Start of Supplied data
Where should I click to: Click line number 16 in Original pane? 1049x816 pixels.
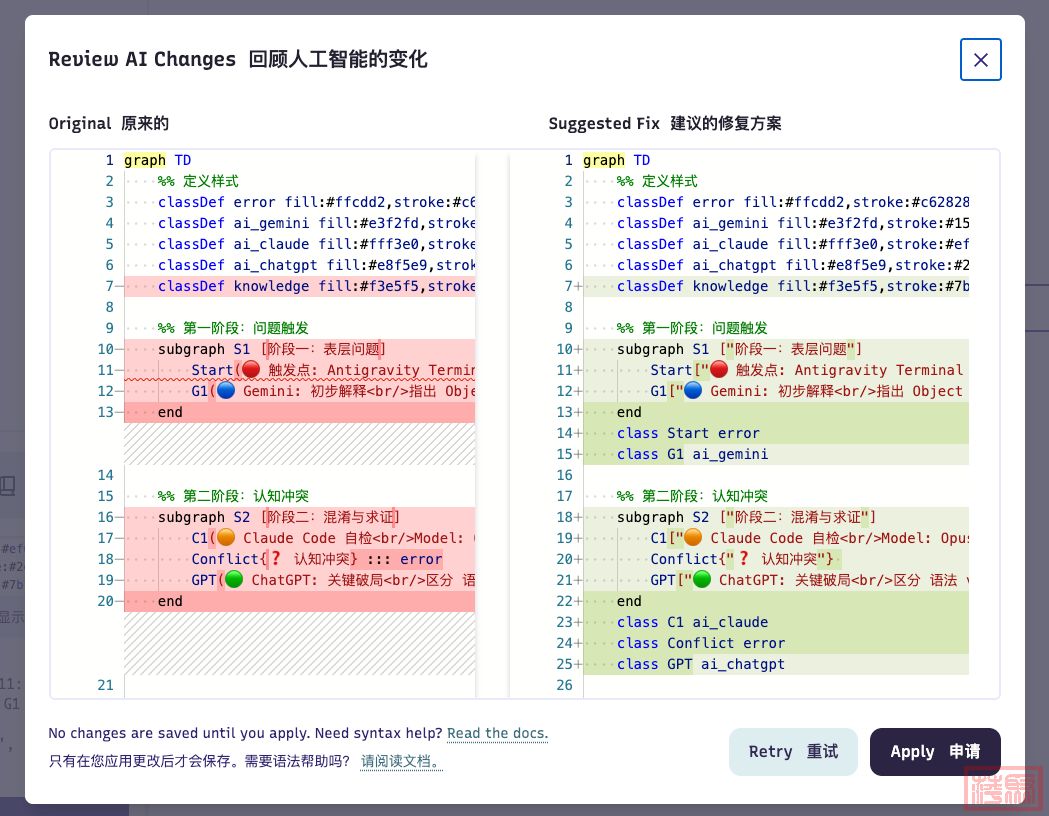pos(106,517)
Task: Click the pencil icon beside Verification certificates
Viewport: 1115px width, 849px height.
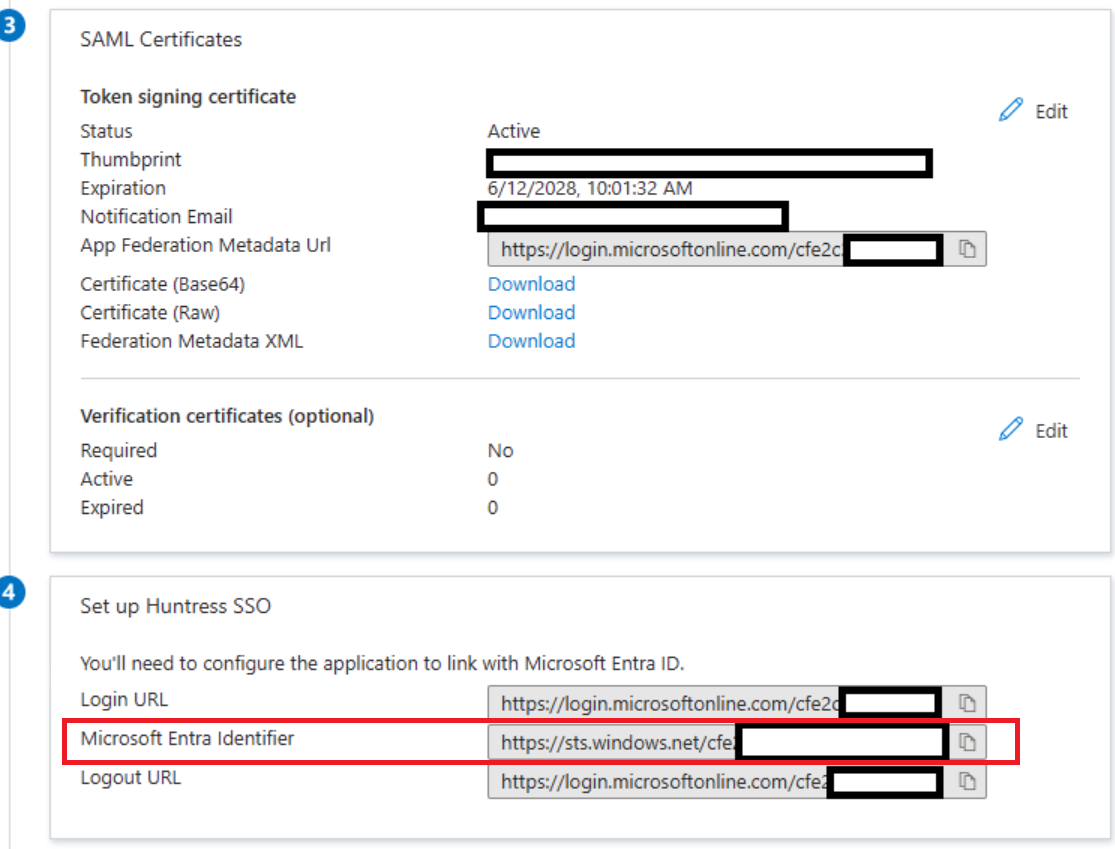Action: pos(1012,430)
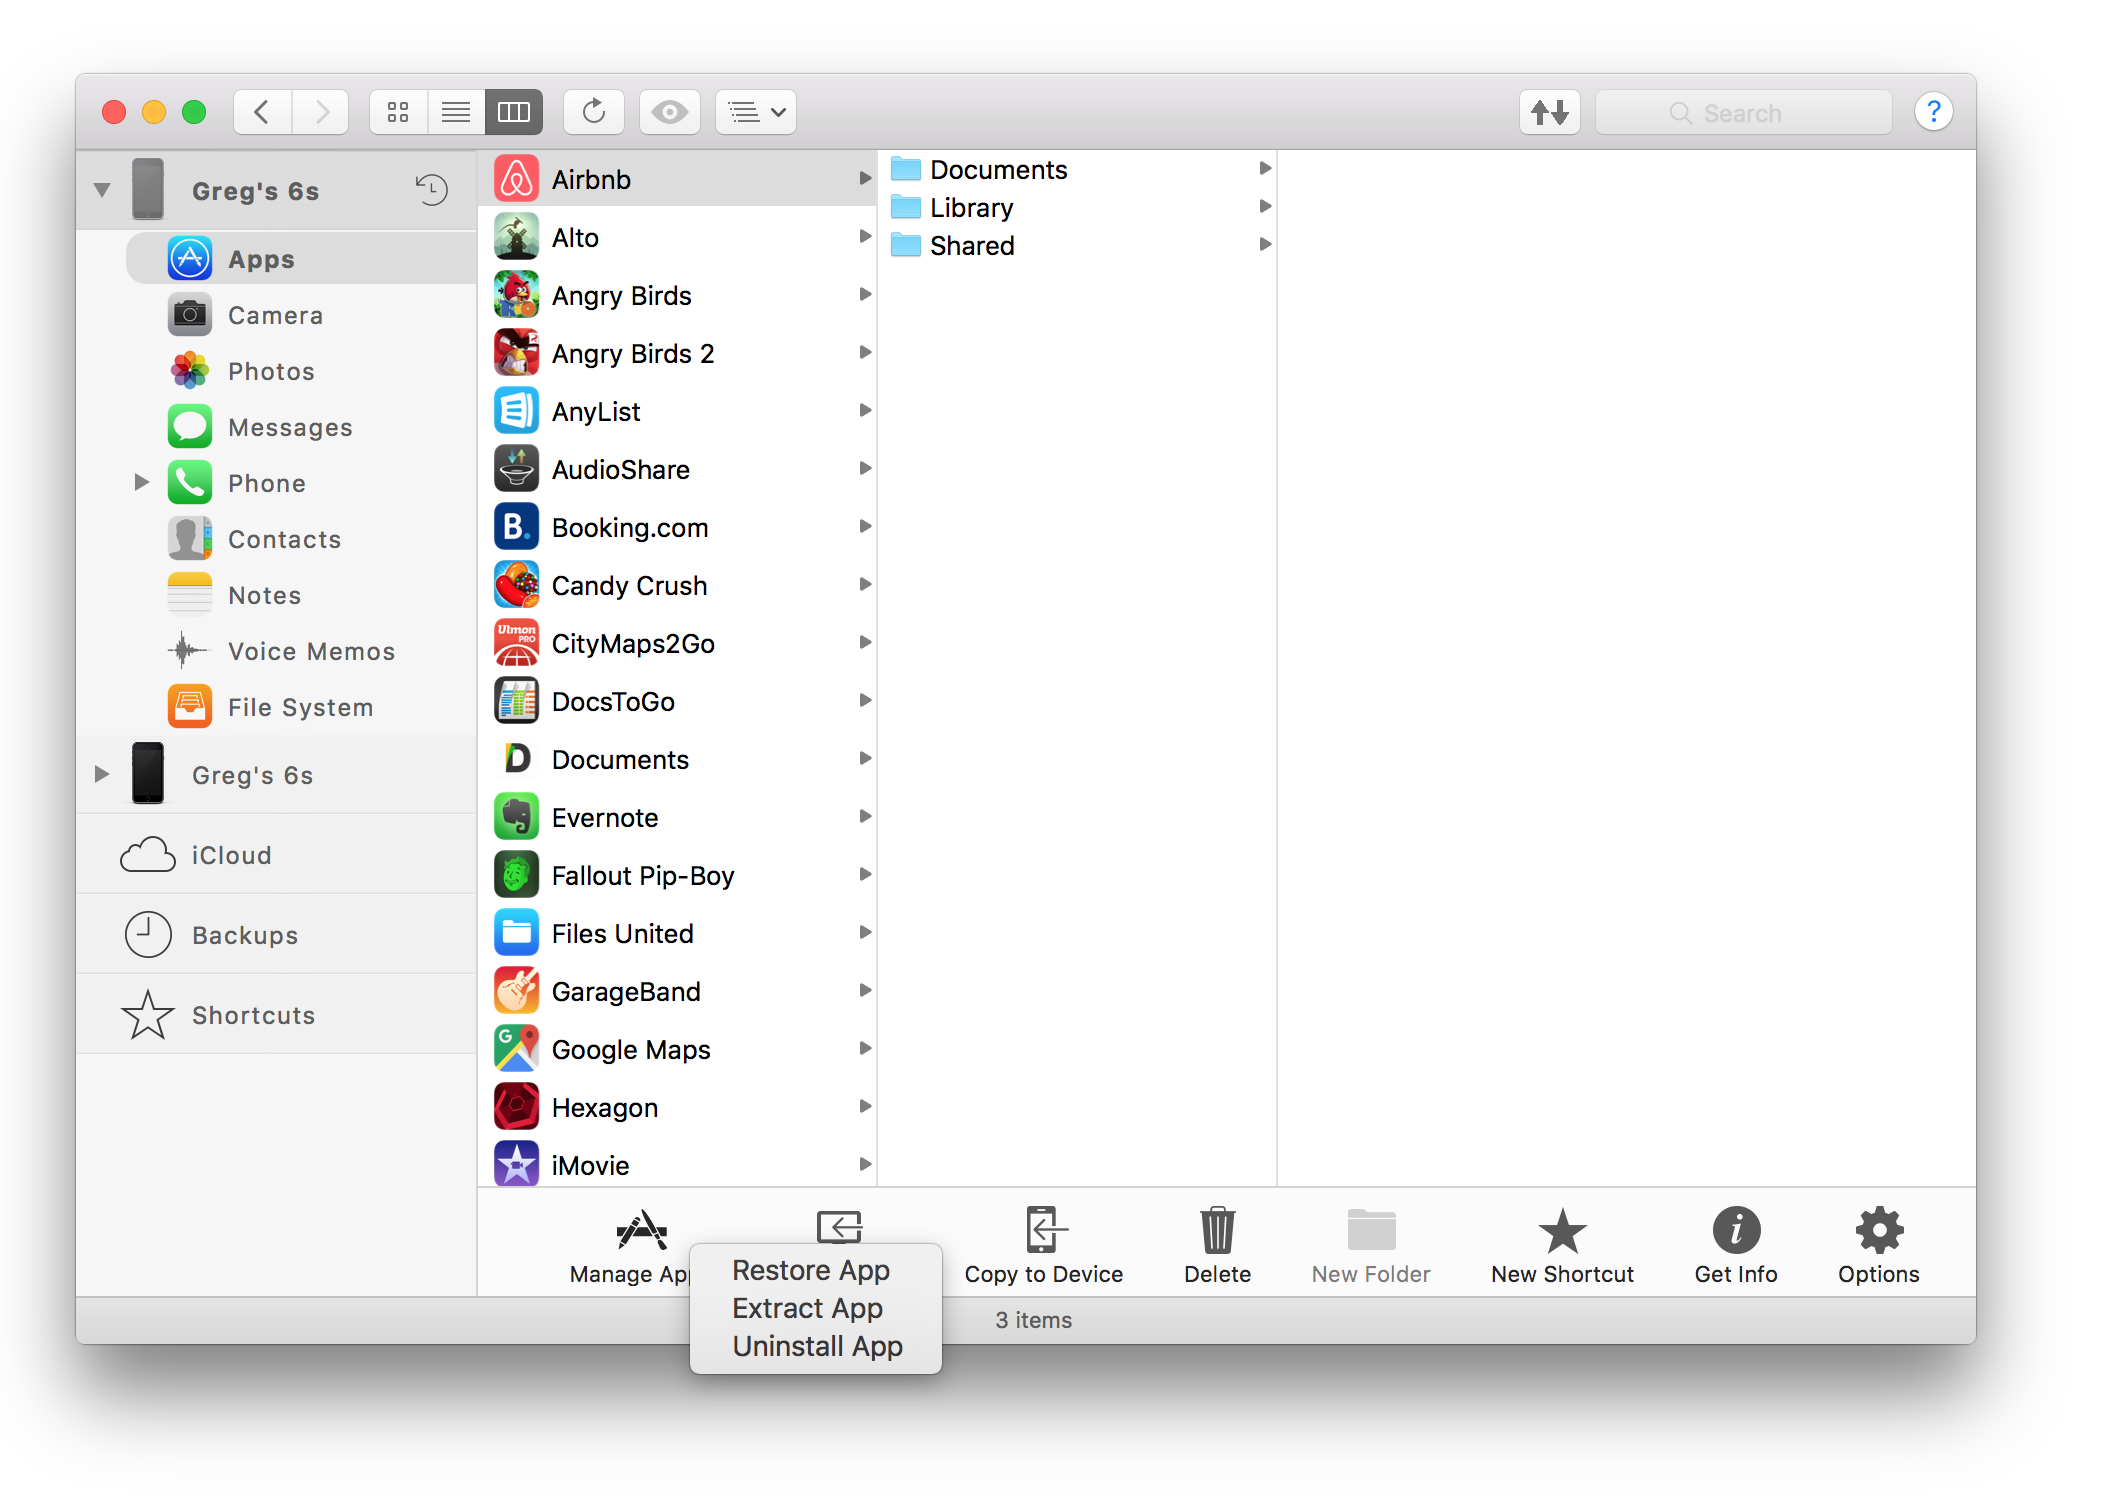Click the Evernote app icon
The image size is (2120, 1496).
pyautogui.click(x=518, y=816)
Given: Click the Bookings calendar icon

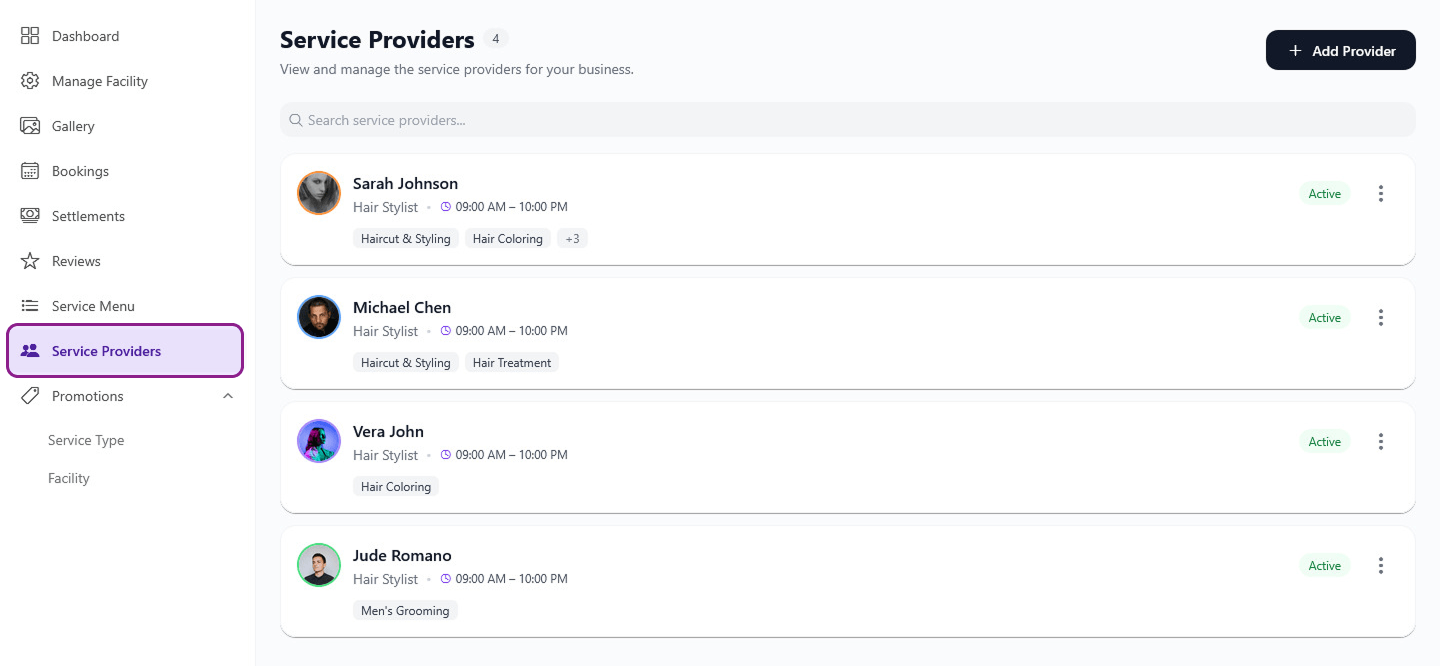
End of Supplied data
#### The task
Write out the records shown above exactly, but do not include any images.

#### Solved exercise
Where should I click to: Click line number 16 in Original pane? 1049x816 pixels.
pos(106,517)
Task: Click the pencil icon beside Verification certificates
Viewport: 1115px width, 849px height.
Action: pos(1012,430)
Click the Evernote app icon
The image size is (2120, 1496).
pyautogui.click(x=518, y=816)
Given: Click the Bookings calendar icon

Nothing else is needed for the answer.